Trecho do texto:
Aos
25 anos, Cláudio de Almeida foi levado pelo Exército e passou pelo famigerado
Pelotão de Investigações Criminais. Lá, conheceu a brutalidade dos militares ao
lado do amigo Honestino Guimarães, desaparecido desde 1973
Apenas quatro anos depois da inauguração, Brasília, ainda com prédios em
construção, tornou-se o centro de um golpe militar. Em 1° de abril de 1964, as
Forças Armadas derrubaram o governo do então presidente João Goulart. A cidade
era sede oficial dessa instituição, da Polícia Federal e outros órgãos de
segurança. Todos os comandos hierárquicos passavam por aqui. Além disso, Minas
Gerais, São Paulo e Rio de Janeiro, estados apoiadores do movimento, enviaram
tropas para o Distrito Federal. A região se tornou, então, uma das mais
policiadas do país, sendo o Pelotão de Investigações Criminais (PIC), do
Exército, , no Setor Militar Urbano (SMU), um dos locais com mais relatos de
torturas.
A prisão ocorreu durante a invasão da Universidade de Brasília, em 1968, e foi registrada pelo Correio, na ocasião
“Esse aí eu conheço. Ele é manjado. Pode levar.” Assim foi decretada a prisão
de Cláudio de Almeida, durante invasão da Universidade de Brasília (UnB) em
1968. Do local batizado como campinho e usado para triagem dos estudantes, ele
foi levado ao prédio do Instituto de Pesquisa Econômica Aplicada (Ipea), no
Setor Bancário Sul (SBS). Na época, o instituto dividia espaço com a PF.
Cláudio tinha 25 anos e não passou muito tempo lá. “Fui levado para a garagem.
Já existiam estudantes presos e continuava chegando gente. Mas resolveram subir
comigo. Um sujeito falou: ‘Aqui já passaram dezenas de estudantes, mas estão
chamado você no Exército’”, recorda-se. A ordem foi obedecida em seguida e
Cláudio foi levado, encapuzado, ao famigerado PIC.
Na cela, um conhecido, outro estudante. Havia mais um preso, do qual o
alertaram para não conversar. Estaria ali a mando dos militares para ouvir o
que os detentos diziam. Os primeiros dias foram de interrogatórios violentos.
“Éramos meninos. Ficávamos abismados com a brutalidade deles”, avaliou. Hoje
com 70 anos, o ex-estudante da UnB diz nunca ter sido líder estudantil.
Define-se como alguém de articulação. Participou do grupo Ação Popular e outros
movimentos dentro da universidade.

Complete o seguinte:
A. Transcreva fielmente, do texto sobre Cláudio de Almeida, o trecho que vai de "Cláudio tinha 25" até "dentro da universidade.", incluindo este último.
B. Indique se cada afirmação abaixo está de acordo com o texto sobre Cláudio de Almeida, respondendo sim ou não e citando literalmente as palavras do texto que decidem a resposta. (i) As Forças Armadas derrubaram o governo de João Goulart em 1° de abril de 1964. (ii) Cláudio de Almeida foi preso durante a invasão da UnB em 1970. (iii) Cláudio de Almeida afirma ter sido líder estudantil.
C. Segundo o texto sobre Cláudio de Almeida, para qual prédio ele foi levado a partir do campinho usado para triagem dos estudantes?

Algumas linhas:
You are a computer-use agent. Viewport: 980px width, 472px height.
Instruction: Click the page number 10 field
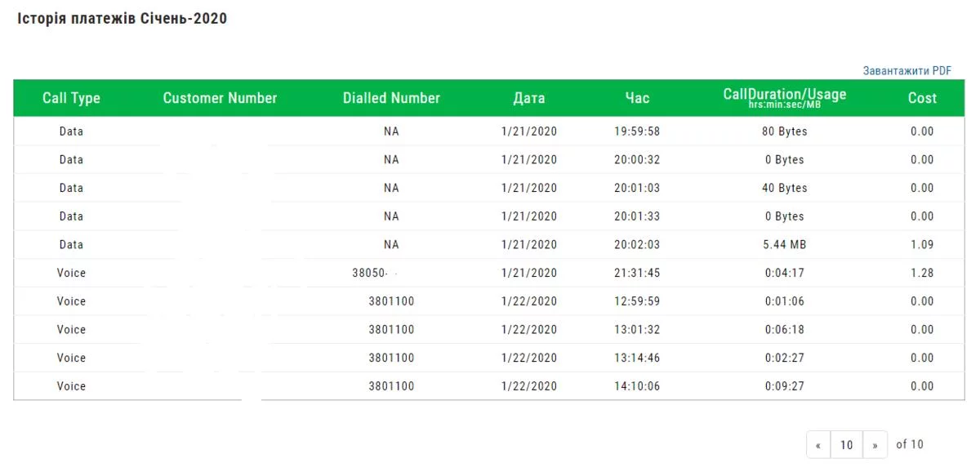click(x=846, y=445)
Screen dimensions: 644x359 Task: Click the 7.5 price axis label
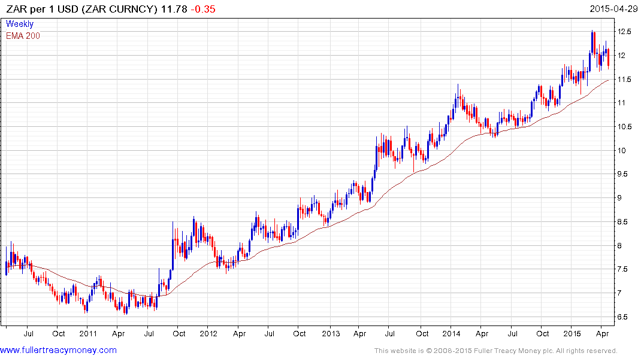624,269
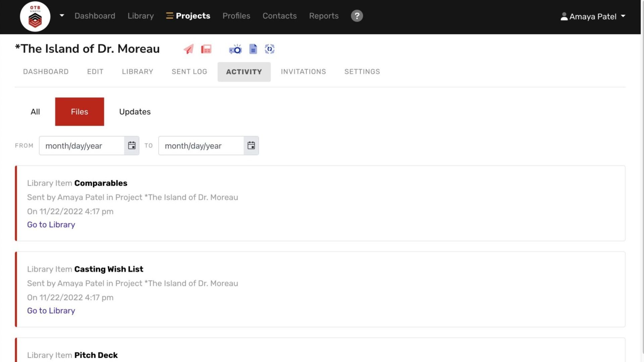The height and width of the screenshot is (362, 644).
Task: Click the red fax machine icon
Action: tap(206, 49)
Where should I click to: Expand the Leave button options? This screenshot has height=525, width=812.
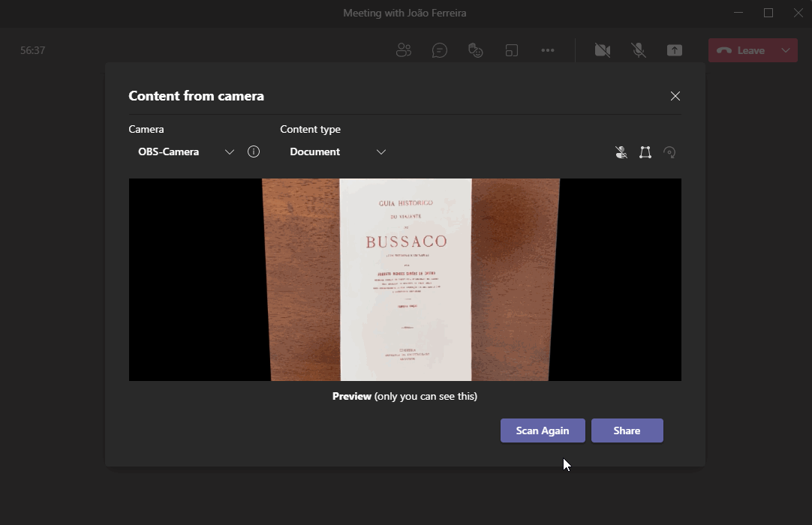pyautogui.click(x=786, y=50)
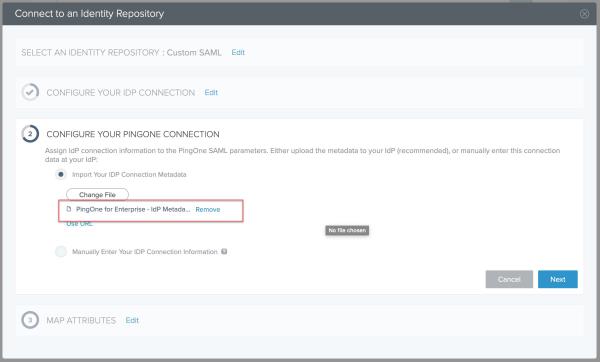Open the help icon beside Manually Enter info
The width and height of the screenshot is (600, 362).
[224, 251]
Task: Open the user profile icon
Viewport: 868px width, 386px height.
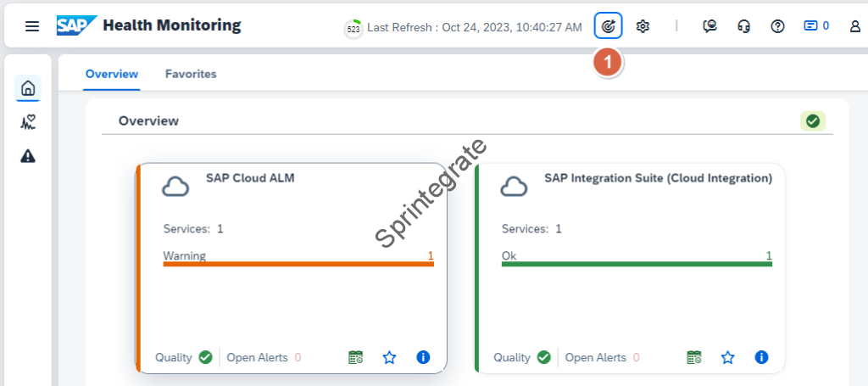Action: (854, 26)
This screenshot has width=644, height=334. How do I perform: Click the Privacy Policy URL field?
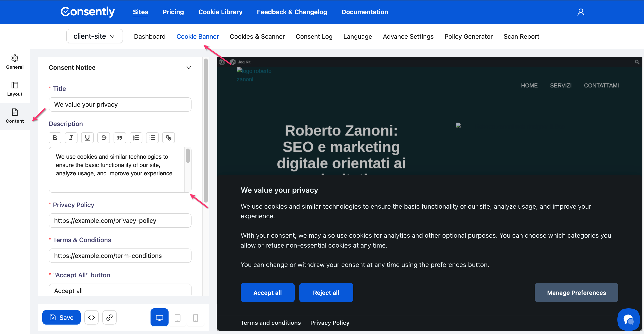tap(120, 220)
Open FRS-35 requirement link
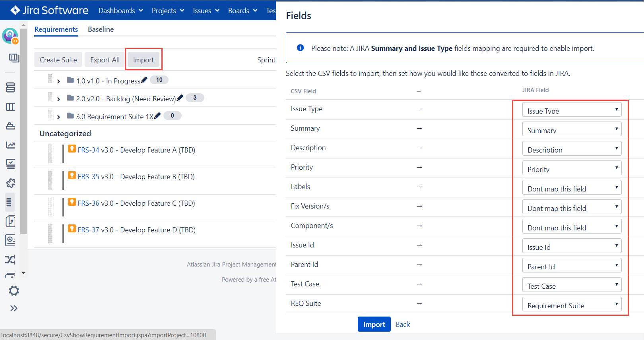The height and width of the screenshot is (340, 644). 88,177
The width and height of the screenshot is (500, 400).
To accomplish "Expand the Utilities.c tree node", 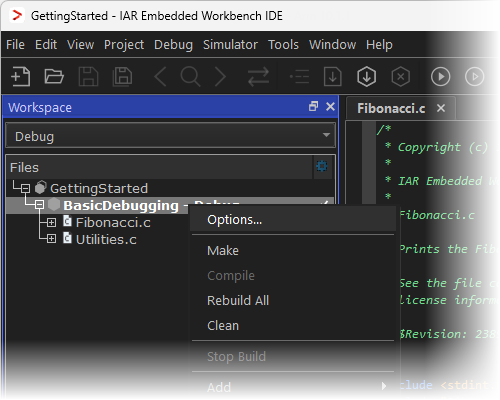I will (x=51, y=239).
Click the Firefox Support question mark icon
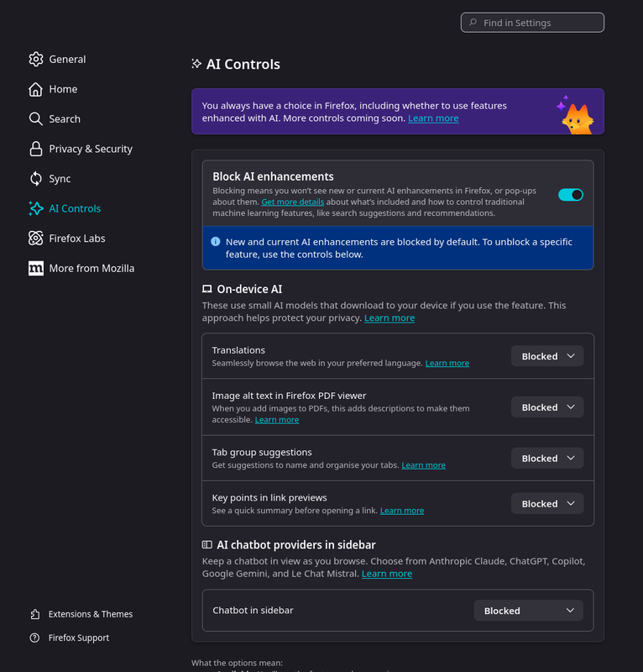The width and height of the screenshot is (643, 672). point(34,638)
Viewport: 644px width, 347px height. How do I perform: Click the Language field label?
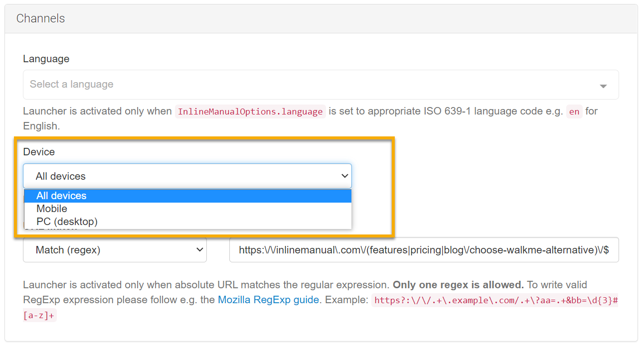[x=46, y=59]
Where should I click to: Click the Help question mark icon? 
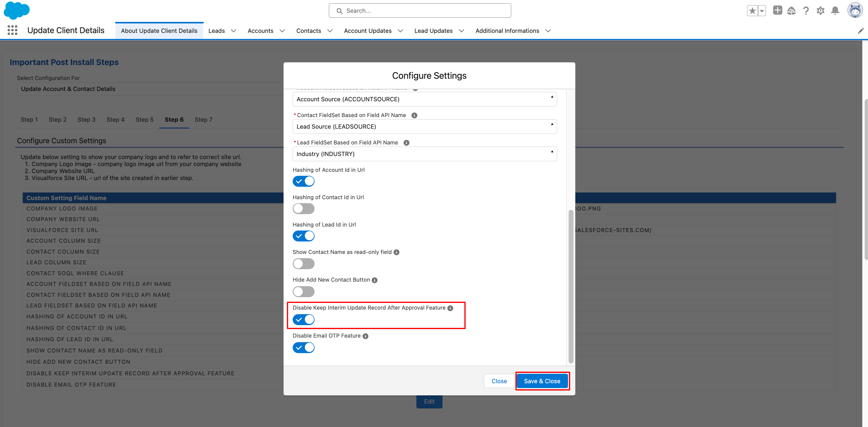(x=806, y=11)
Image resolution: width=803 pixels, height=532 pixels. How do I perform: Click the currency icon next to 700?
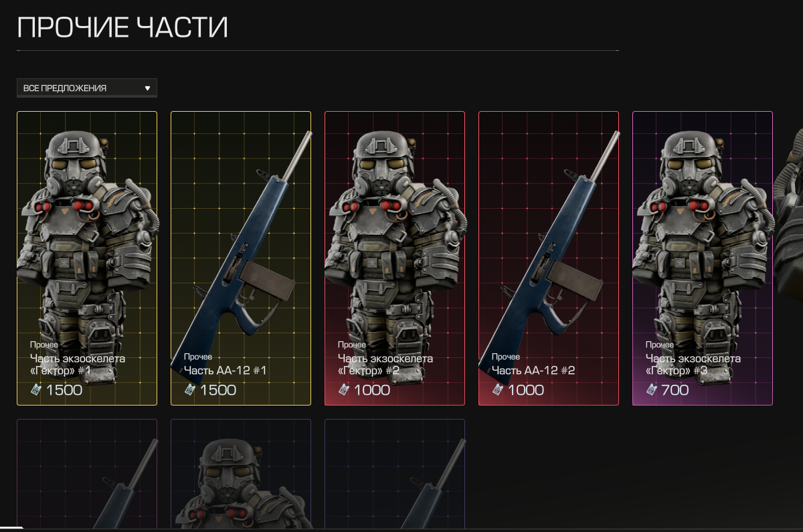tap(651, 389)
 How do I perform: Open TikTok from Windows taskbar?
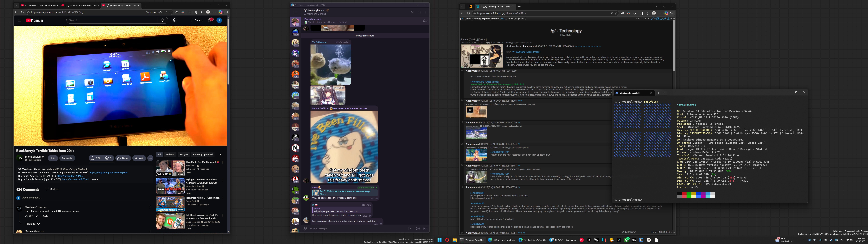click(x=589, y=240)
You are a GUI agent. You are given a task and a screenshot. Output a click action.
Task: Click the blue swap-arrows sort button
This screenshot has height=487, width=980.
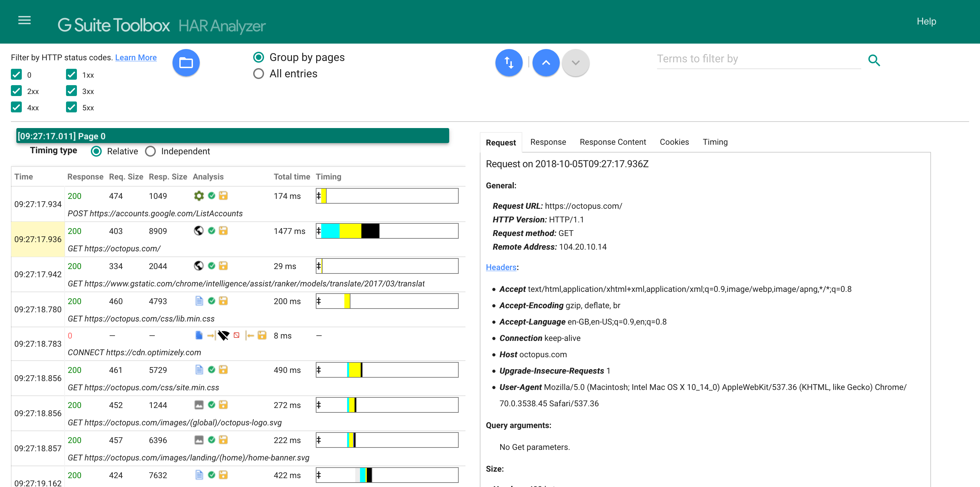click(509, 62)
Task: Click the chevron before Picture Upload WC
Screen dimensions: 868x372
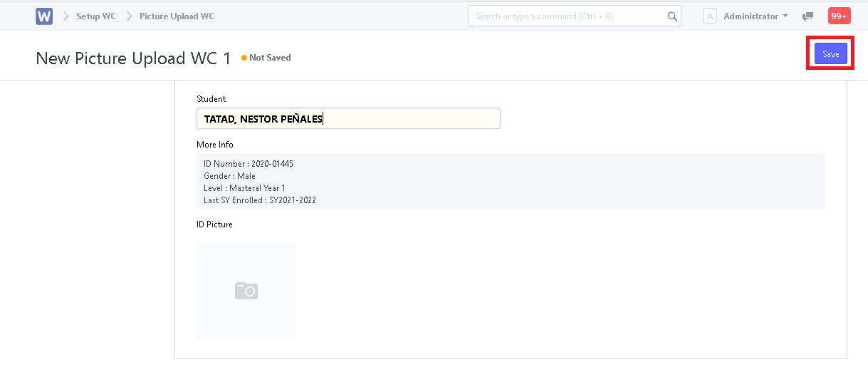Action: tap(129, 16)
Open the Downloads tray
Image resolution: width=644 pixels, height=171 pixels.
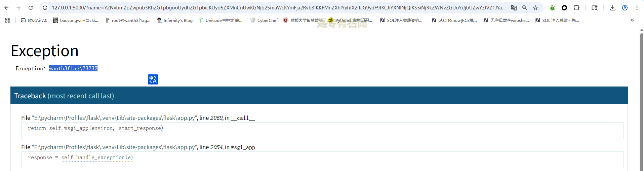(612, 8)
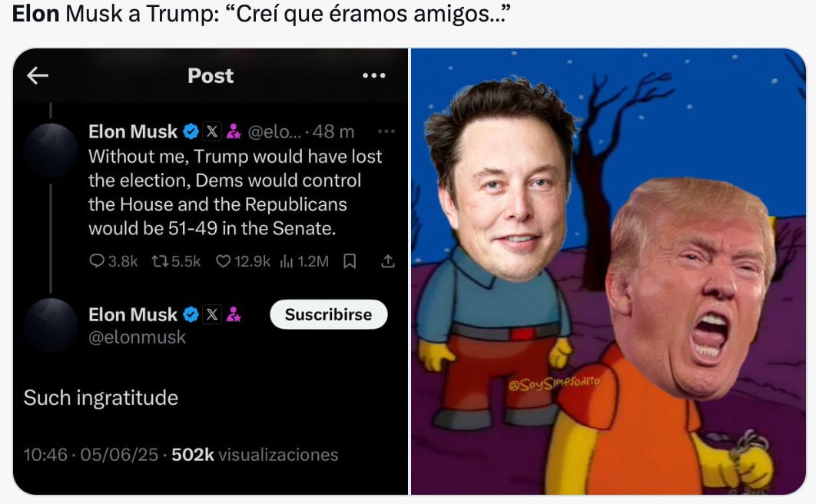Click the Suscribirse button
816x504 pixels.
pos(328,315)
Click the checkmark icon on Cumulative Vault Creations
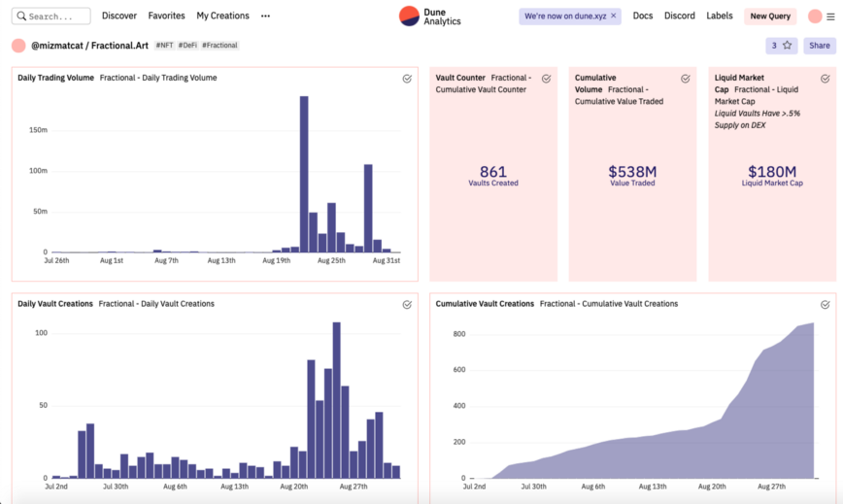This screenshot has width=843, height=504. click(825, 305)
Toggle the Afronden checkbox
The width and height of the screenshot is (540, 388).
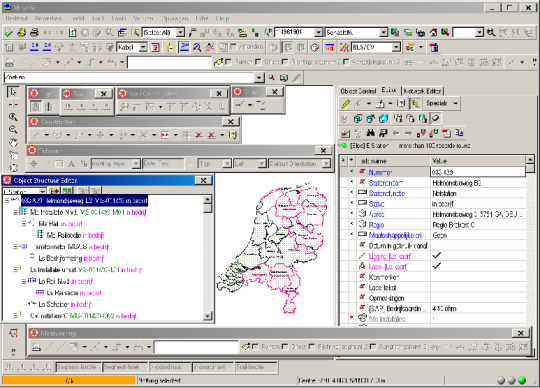(x=233, y=47)
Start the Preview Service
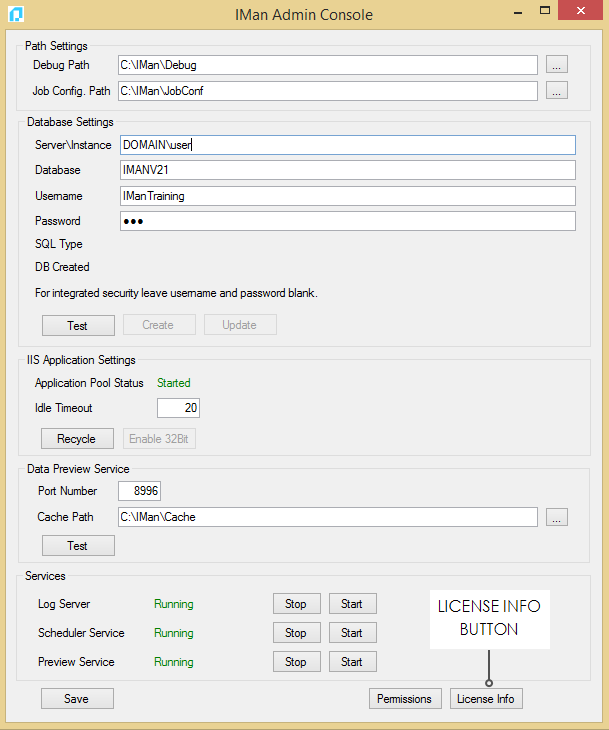This screenshot has height=730, width=609. (x=352, y=662)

Resultados do exercício:
A.
Cláudio tinha 25 anos e não passou muito tempo lá. “Fui levado para a garagem.
Já existiam estudantes presos e continuava chegando gente. Mas resolveram subir
comigo. Um sujeito falou: ‘Aqui já passaram dezenas de estudantes, mas estão
chamado você no Exército’”, recorda-se. A ordem foi obedecida em seguida e
Cláudio foi levado, encapuzado, ao famigerado PIC.
Na cela, um conhecido, outro estudante. Havia mais um preso, do qual o
alertaram para não conversar. Estaria ali a mando dos militares para ouvir o
que os detentos diziam. Os primeiros dias foram de interrogatórios violentos.
“Éramos meninos. Ficávamos abismados com a brutalidade deles”, avaliou. Hoje
com 70 anos, o ex-estudante da UnB diz nunca ter sido líder estudantil.
Define-se como alguém de articulação. Participou do grupo Ação Popular e outros
movimentos dentro da universidade.

B.
(i) Sim: "Em 1° de abril de 1964, as Forças Armadas derrubaram o governo do então presidente João Goulart."
(ii) Não: "Assim foi decretada a prisão de Cláudio de Almeida, durante invasão da Universidade de Brasília (UnB) em 1968."
(iii) Não: "o ex-estudante da UnB diz nunca ter sido líder estudantil."

C. Para o prédio do Instituto de Pesquisa Econômica Aplicada (Ipea), no Setor Bancário Sul (SBS).